At last the much talked about three Commissions of Inquiry commenced formal sittings at the former Special court building in Freetown, on Monday 4th February 2019. The Parliament of Sierra Leone approved the holding of the Inquiry to look into the stewardship of individuals who served in the past All Peoples Congress (APC) led government from 2007 early 2018.
The three Judges (two foreign and one local) appointed by the government of His Excellency the President, Julius Maada Bio, have more than a century of experience shared amongst them and are highly respected personalities.
For the next six months, they will be sifting through documents and other evidences to know what transpired amongst officials in Ministries, Departments and Agencies (MDAs), in the execution of their official responsibilities.
Already the now opposition APC members are raising concerns on issues bordering on evidences and are threatening not to cooperate, if those concerns were not addressed.
However, it would be counter- productive on officials of the past regime to attempt snubbing the Inquiry should they be summoned, as there are enforcement measures in place, to institute compliance.
This therefore brings us to the need for the three Commissioners to be very prudent in what they do over the next 6 months.
That they are all Africans, obviously gives them deeper insight into the general attitude of the typical African when it comes to protecting interests due to relational or socio-political lineages. This the African can do by whipping up varied sentiments to safeguard age-old traditional, political and socio-economic interests.
Already the court of public opinion is inundated with intriguing allegations, here and there even before the Commissions started work, something the three Learned Judges must not lose sight of.
Hon. Justices Biobele Georgewill, William Annan Atuguba and John Bankiole Thompson must not allow themselves to be influenced by opinions or claims posted on social media or articles written under the guise of Concerned Citizen, which could be baseless and malicious attempts to unlawfully implicate persons because of reasons listed above or else at the end of the day, posterity will not treat them kindly for wrongfully implicating people of corruption.
The three men must instead look at convincing elements surrounding a particular matter and use their legal experience to arrive at a judicious conclusion, rather than on hearsay. This is of great importance as the recommendations they as Commissioners would compile and present to the government, would have far reaching implications in the lives of individuals named, and society as a whole.
Some years ago, a contracted British Judge sitting over a Freetown High Court corruption matter involving an indicted civil servant, before his ruling, drove all the way to Kenema in Eastern Sierra Leone to see whether claims against the accused, of him not buying the office furniture were true or not. He found the furniture intact and in good order, despite the litany of demeaning allegations levied against the poor fellow. Upon his return to Freetown, he promptly set the accused free. Pure Class!
Recounting that scenario is necessary; as we expect our Commissioners to carry out their work diligently, and forward their findings to the government which would in turn decide what best to do, in the interest of the general citizenry.

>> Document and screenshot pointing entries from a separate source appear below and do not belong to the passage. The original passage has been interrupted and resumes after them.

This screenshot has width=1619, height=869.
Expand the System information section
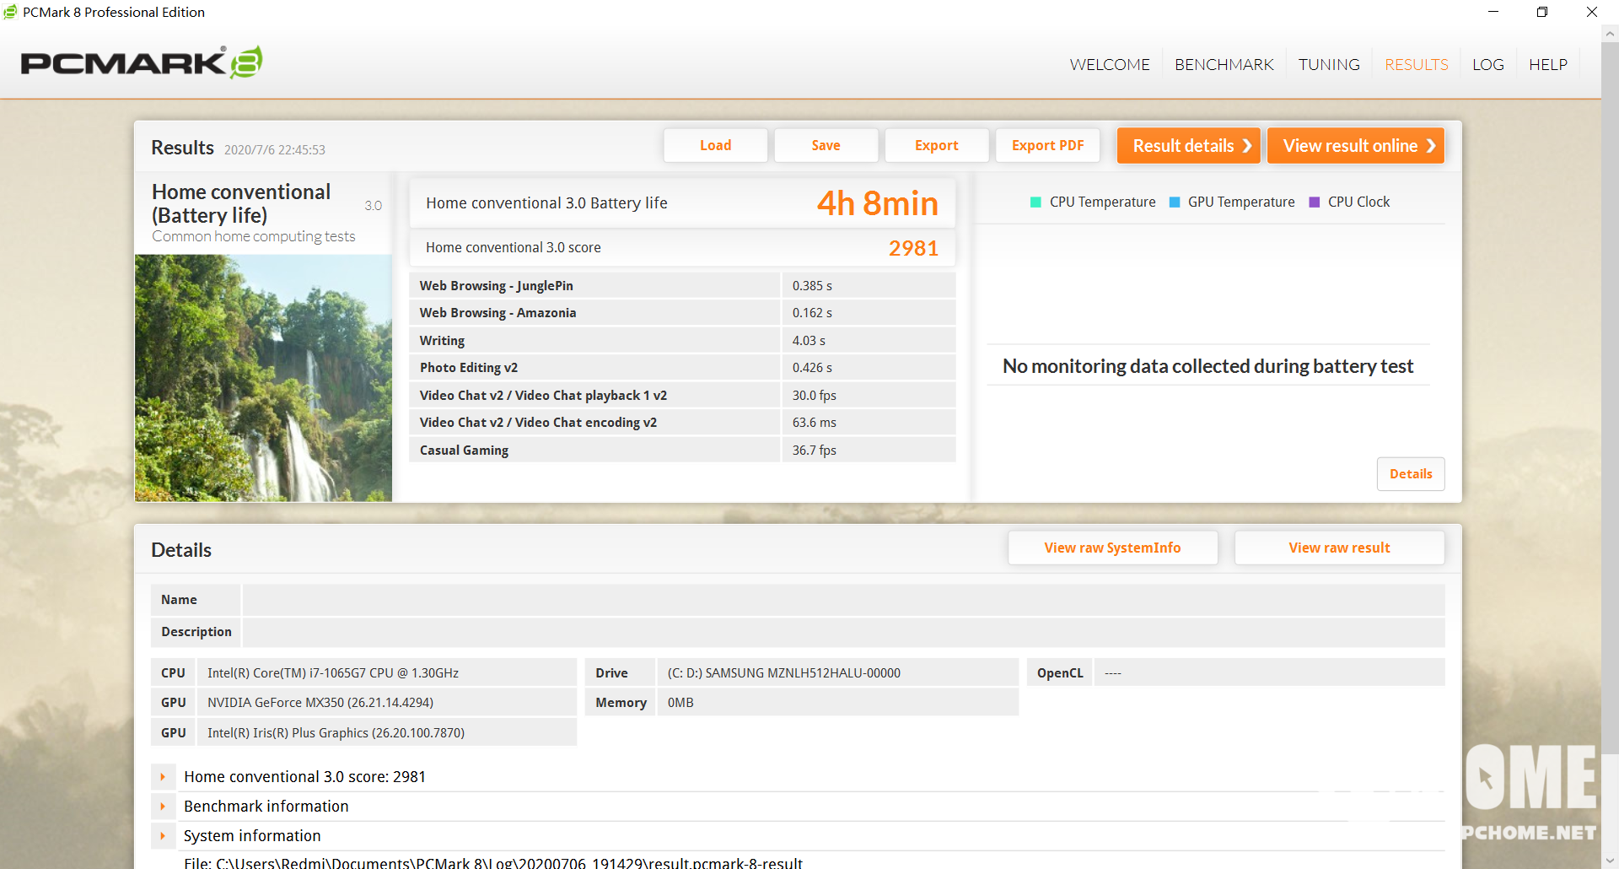pyautogui.click(x=163, y=836)
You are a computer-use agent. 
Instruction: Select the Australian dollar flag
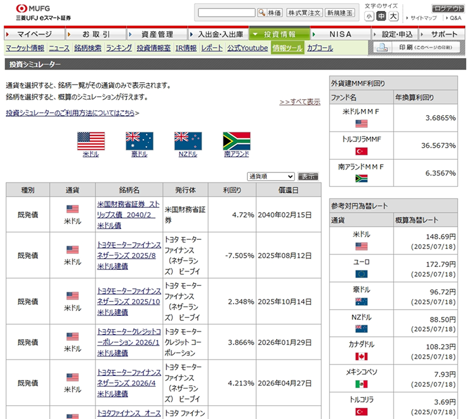139,141
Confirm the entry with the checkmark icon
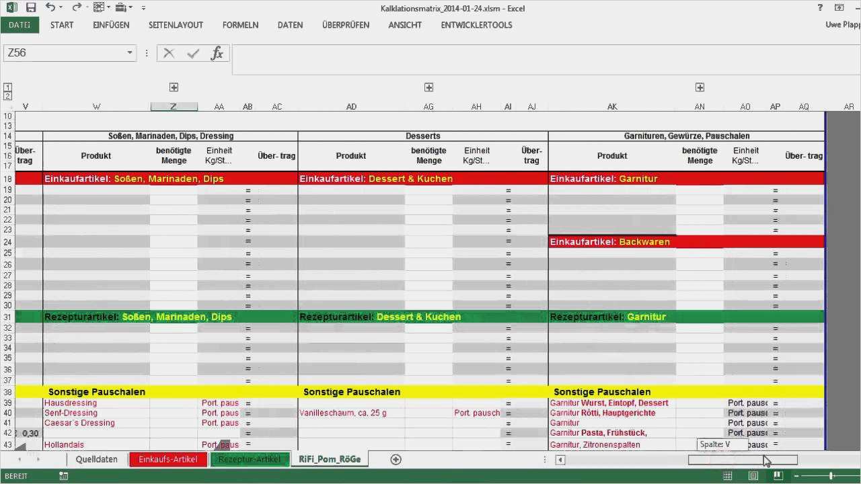Viewport: 861px width, 484px height. 193,53
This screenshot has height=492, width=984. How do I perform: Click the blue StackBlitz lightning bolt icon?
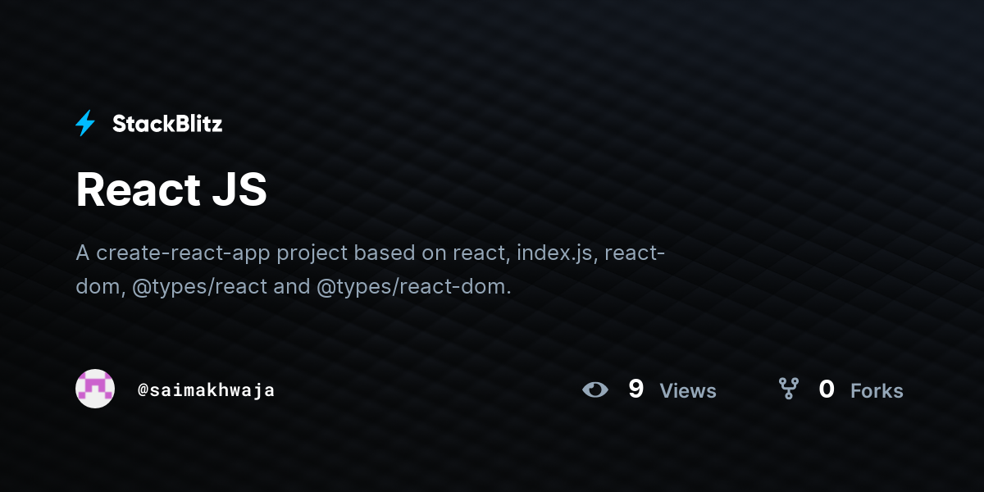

President Bio is keen to recover stolen money for use in the development of the country, a move that has been well received by the people and the International Community.
Well-meaning Sierra Leoneans are hopeful that the Commissions of Inquiry would help serve as deterrent against the reckless and brazen abuse of office by public officials to acquire ill-gotten wealth. But again, the fairer the process, the more credence it would get.